Instructions for the task -> For the entries below, the result should be an exact transcription of the lines from the one with "Click digit 1 on the lock keypad" up to and including the one with "Given: Open the emoji icon panel in sidebar", and only those.

(Recorded data)
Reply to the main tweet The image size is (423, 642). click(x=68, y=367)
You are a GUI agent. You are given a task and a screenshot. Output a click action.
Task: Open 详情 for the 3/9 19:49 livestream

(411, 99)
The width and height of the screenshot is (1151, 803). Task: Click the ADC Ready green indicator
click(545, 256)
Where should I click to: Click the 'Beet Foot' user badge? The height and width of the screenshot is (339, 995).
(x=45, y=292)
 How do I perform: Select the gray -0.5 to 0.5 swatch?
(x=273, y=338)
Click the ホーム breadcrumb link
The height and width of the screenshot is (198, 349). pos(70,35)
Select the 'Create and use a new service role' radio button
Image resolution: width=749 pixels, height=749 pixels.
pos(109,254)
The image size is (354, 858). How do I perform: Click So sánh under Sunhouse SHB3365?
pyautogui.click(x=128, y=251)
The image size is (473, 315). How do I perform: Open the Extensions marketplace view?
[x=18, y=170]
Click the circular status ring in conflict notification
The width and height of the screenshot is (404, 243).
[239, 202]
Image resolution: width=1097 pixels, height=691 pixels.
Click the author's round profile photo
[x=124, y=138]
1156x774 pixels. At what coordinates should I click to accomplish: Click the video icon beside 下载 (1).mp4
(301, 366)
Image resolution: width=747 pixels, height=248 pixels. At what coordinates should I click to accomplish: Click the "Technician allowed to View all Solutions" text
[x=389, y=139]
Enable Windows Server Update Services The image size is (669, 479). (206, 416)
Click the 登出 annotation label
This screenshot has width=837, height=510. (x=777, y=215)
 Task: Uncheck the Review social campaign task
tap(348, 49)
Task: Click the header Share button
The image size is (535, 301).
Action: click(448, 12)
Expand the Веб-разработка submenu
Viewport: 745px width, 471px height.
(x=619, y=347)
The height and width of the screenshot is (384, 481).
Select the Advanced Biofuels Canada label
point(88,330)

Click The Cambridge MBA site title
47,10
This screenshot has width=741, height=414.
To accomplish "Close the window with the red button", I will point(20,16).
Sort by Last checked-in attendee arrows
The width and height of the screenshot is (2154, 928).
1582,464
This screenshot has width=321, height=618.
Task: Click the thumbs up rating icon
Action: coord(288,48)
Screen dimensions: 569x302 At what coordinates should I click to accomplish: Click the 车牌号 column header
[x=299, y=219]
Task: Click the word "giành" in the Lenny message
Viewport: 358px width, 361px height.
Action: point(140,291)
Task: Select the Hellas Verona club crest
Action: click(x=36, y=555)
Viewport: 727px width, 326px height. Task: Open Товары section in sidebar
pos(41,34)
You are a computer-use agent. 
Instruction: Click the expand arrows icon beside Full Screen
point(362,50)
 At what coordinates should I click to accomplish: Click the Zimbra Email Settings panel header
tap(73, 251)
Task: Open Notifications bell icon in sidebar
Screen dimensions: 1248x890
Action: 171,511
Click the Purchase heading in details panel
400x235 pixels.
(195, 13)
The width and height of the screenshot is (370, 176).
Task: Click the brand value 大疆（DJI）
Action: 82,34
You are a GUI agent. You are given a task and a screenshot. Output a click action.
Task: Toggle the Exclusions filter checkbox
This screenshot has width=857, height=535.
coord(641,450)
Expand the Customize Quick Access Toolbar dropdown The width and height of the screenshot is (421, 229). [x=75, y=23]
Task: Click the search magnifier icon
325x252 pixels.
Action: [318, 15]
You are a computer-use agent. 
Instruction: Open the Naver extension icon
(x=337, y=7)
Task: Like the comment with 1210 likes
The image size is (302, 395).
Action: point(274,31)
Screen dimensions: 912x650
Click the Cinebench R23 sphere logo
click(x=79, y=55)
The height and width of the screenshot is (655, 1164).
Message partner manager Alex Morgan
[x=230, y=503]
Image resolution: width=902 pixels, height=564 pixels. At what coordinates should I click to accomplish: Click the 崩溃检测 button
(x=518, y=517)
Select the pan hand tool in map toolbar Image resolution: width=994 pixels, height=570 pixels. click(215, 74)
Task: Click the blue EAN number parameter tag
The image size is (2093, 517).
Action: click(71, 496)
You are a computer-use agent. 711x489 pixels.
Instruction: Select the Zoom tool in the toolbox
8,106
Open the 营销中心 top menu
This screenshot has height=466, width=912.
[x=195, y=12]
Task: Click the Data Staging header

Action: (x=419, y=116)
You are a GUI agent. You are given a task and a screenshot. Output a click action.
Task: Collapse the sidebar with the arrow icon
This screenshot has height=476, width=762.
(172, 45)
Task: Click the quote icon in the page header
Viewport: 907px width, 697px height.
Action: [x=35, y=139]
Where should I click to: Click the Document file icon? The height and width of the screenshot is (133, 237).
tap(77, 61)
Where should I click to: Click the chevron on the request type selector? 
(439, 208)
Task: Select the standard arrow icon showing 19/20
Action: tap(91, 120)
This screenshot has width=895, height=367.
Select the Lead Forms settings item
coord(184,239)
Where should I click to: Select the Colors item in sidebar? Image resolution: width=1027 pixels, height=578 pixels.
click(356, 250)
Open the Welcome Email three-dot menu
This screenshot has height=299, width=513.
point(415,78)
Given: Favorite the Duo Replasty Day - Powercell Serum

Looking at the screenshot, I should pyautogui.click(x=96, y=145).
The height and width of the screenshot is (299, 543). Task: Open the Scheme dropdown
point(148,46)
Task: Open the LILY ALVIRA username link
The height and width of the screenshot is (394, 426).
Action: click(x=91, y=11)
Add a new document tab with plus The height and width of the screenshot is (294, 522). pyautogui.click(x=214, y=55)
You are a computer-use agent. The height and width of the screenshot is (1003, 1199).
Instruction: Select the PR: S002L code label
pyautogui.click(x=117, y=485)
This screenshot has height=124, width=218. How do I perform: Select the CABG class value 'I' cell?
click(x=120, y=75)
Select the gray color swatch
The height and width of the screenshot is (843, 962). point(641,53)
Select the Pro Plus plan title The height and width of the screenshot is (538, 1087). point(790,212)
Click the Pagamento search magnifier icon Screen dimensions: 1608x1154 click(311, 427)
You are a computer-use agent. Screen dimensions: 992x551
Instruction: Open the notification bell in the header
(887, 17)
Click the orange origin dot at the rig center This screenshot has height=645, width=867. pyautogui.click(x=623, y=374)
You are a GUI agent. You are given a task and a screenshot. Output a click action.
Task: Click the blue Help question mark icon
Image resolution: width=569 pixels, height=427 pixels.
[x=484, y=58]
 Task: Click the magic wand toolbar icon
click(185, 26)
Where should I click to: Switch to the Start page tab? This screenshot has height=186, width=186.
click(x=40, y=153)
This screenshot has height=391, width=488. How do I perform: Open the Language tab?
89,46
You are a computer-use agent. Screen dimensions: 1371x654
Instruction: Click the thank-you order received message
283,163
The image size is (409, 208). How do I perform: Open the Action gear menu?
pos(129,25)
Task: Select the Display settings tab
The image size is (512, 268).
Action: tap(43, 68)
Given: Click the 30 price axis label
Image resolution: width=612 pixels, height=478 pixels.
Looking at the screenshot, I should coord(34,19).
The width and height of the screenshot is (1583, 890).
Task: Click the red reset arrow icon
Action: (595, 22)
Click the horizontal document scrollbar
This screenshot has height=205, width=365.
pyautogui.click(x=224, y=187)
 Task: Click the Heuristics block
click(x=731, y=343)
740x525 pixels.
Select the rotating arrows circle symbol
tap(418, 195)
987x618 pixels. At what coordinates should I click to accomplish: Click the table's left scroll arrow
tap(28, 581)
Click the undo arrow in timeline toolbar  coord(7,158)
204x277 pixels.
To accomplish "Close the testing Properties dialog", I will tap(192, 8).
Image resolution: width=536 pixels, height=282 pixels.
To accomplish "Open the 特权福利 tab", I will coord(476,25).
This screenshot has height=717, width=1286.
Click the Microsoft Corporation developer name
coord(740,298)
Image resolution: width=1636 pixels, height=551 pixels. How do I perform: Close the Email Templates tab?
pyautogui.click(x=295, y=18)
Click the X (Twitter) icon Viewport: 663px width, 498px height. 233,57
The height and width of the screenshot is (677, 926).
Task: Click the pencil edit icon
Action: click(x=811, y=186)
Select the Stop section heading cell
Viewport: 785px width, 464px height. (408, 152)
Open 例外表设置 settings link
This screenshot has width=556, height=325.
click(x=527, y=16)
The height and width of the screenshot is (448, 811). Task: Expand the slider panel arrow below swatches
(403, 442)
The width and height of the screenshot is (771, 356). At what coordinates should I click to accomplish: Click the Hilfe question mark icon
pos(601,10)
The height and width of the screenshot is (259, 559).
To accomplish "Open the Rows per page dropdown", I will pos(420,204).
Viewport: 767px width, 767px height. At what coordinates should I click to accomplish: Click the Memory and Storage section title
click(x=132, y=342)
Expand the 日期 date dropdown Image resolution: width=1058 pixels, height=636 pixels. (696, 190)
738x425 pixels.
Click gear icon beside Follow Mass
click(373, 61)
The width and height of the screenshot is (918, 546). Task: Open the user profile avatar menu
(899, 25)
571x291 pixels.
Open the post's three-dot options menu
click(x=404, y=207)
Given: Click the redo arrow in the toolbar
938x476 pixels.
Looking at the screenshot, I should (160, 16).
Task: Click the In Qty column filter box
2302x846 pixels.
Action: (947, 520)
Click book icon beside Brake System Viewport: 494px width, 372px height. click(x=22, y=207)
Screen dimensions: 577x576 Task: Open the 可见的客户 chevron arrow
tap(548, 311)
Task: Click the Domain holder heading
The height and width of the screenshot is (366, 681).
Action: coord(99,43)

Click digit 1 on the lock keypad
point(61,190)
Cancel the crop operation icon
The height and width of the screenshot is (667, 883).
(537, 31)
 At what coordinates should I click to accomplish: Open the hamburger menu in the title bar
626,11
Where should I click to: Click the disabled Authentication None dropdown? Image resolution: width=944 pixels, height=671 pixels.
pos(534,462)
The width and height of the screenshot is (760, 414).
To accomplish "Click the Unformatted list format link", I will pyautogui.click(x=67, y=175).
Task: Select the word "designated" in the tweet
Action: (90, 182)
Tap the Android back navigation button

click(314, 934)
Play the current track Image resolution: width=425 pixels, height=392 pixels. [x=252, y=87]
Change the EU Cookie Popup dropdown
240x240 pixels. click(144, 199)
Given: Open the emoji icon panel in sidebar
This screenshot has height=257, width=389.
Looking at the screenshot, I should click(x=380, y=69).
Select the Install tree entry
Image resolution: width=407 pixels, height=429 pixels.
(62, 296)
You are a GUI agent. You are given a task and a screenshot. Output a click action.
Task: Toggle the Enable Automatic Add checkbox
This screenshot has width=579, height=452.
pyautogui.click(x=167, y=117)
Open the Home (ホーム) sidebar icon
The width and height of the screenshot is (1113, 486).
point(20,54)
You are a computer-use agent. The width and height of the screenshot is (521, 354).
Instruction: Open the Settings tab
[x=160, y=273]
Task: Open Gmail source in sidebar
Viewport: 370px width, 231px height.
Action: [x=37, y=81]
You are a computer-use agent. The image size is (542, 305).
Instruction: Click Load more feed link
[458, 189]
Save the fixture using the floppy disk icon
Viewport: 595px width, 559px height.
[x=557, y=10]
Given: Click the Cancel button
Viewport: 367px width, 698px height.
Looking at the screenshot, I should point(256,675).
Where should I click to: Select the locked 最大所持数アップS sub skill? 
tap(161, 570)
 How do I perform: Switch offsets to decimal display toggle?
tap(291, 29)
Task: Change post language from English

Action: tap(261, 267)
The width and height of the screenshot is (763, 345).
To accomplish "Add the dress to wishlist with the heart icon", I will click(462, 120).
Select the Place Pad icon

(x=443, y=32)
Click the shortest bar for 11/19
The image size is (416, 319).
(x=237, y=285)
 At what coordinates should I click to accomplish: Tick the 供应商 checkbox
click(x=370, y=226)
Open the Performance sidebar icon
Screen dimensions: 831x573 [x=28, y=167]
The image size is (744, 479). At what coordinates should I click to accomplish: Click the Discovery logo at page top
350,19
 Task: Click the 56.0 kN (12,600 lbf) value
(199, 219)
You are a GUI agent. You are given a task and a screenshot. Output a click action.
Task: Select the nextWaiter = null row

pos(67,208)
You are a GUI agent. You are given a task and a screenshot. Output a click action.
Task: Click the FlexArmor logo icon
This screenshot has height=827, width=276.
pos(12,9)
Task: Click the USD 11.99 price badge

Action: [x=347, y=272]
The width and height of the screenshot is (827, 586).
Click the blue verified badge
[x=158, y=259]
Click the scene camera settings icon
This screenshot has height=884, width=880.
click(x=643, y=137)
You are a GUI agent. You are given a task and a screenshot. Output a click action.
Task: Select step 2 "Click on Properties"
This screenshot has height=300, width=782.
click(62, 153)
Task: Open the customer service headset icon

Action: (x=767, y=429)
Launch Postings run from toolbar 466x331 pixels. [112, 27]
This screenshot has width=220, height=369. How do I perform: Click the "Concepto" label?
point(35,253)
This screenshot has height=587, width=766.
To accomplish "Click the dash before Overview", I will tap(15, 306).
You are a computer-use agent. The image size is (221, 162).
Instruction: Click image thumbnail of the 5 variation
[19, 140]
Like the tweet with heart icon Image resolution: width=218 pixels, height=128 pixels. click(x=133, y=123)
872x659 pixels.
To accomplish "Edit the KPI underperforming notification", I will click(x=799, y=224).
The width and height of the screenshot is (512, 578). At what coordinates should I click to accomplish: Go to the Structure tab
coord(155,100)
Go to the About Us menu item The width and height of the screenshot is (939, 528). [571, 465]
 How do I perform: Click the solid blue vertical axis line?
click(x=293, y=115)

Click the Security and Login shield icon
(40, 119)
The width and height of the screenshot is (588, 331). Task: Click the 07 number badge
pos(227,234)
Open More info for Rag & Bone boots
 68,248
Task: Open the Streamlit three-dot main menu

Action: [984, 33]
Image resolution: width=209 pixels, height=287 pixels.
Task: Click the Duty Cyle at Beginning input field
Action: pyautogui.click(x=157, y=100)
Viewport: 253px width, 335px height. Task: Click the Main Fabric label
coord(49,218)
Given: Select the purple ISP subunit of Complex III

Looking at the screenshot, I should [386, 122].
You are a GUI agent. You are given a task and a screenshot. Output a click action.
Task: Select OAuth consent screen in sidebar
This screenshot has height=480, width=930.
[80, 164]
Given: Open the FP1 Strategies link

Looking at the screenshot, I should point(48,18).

Exercise answer ->
Click digit 1 on the lock keypad
point(61,190)
Cancel the crop operation icon
The height and width of the screenshot is (667, 883).
(537, 31)
 At what coordinates should I click to accomplish: Open the hamburger menu in the title bar
626,11
Where should I click to: Click the disabled Authentication None dropdown? Image resolution: width=944 pixels, height=671 pixels.
pos(534,462)
The width and height of the screenshot is (760, 414).
To accomplish "Click the Unformatted list format link", I will pyautogui.click(x=67, y=175).
Task: Select the word "designated" in the tweet
Action: (90, 182)
Tap the Android back navigation button

click(314, 934)
Play the current track Image resolution: width=425 pixels, height=392 pixels. [x=252, y=87]
Change the EU Cookie Popup dropdown
240x240 pixels. click(144, 199)
Given: Open the emoji icon panel in sidebar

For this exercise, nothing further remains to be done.